Donahue offered the information Thursday in response to a reporter’s questions at a news conference about public safety issues. D.C. Council member Zachary Parker (D-Ward 5) had previously written letters to the city’s fire department and Office of Unified Communications asking about residents’ concerns that emergency responders were delayed in responding to the day care. Officials with the fire department and the Office of Unified Communications did not respond to requests for comment Thursday about the incident.

In the three days since the flood, owners whose dogs were killed have blasted the city and the day care’s owner, asserting that more should have been done to prevent the tragedy. The business had found itself underwater after a similar storm a year ago, but city officials have said it was inspected afterward and deemed safe to operate. District Dogs said in a statement Wednesday that staff members were following emergency procedures as the glass gave way and the building flooded. The statement said the personnel rushed to “rescue dogs to the best of their ability despite the water rising above their heads.”

Donahue said emergency responders first came to the scene on their own to rescue people whose cars got stuck in rising waters on Rhode Island Avenue.

Emergency responder radio communications from that day show that at 4:57 p.m., officials with the fire department reported seeing people stuck in their vehicles at Rhode Island Avenue, according to audio pulled from the website openmhz.com, which records public safety radio. The audio was provided to The Washington Post by Dave Statter, who tracks public safety incidents in the D.C. area at statter911.com.

At 5:10 p.m., a dispatcher appeared to report a nonemergency water leak at District Dogs to the fire department’s incident command on the roadway, according to the recordings.

“The access to those buildings are all completely flooded right now. You’re going to have to hold that call for a little while until we get these rescues resolved,” a person with the fire department says in the radio recording at 5:13, later adding, “We’ll have units check it out when they get here.”

At 5:21, a dispatcher appears to tell the incident commander on the scene that there are people trapped at 680 Rhode Island Ave NE and that there is “12 feet of water inside the business.”

The incident commander responds that he will deploy firefighters to the facility, records show. At 5:28, a dispatcher tells the commander that someone is unresponsive at the day care, and the commander says a boat is on the way.
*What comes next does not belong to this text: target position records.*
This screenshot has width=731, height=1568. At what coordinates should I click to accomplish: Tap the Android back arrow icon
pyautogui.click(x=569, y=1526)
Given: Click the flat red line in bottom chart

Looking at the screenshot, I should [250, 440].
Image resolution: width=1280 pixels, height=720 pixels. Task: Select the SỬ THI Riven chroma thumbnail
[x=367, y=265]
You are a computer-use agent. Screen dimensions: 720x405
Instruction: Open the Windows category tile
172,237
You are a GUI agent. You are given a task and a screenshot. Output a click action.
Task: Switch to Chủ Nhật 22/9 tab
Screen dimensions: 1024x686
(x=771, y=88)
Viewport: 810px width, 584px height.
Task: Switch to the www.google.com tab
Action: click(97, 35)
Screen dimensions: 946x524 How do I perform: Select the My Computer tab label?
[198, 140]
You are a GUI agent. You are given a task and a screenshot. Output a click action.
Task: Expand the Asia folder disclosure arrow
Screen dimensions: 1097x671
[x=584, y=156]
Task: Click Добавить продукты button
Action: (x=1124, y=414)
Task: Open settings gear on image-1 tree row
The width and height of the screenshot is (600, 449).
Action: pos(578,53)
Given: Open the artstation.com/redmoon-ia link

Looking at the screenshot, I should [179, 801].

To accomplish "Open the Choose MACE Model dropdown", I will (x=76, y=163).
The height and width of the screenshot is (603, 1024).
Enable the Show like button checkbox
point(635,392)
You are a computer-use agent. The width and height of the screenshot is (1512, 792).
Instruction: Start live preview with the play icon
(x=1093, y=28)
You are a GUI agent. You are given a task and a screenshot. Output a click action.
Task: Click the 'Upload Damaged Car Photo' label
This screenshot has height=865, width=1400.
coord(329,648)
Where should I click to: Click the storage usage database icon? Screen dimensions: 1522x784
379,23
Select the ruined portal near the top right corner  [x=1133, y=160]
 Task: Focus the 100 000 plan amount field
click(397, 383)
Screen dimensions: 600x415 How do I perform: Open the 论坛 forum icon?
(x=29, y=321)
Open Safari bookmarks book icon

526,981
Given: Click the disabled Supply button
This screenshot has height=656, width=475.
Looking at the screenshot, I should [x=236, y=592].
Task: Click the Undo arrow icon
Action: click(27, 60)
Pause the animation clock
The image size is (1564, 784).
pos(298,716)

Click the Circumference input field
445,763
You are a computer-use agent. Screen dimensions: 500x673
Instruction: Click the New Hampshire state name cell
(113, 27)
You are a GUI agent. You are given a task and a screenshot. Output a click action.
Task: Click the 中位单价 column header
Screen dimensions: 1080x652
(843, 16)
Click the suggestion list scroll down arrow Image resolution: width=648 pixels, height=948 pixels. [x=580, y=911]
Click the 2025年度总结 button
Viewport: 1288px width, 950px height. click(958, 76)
“We’ve located seven people and numerous dogs at District Dogs at 680 Rhode Island Ave NE,” the fire official says at 5:36 p.m. “We’re tending to them now.” A few minutes later, the official says rescuers have found 10 dead dogs.

Donahue said he would review what people communicated to dispatch in the initial calls they made about the incident in light of initial reports describing the flooding as a water leak.

“We generally, when an incident with great interest happens, will release transcripts,” he said. “Not the actual audio of the call, but some verbatim transcripts.”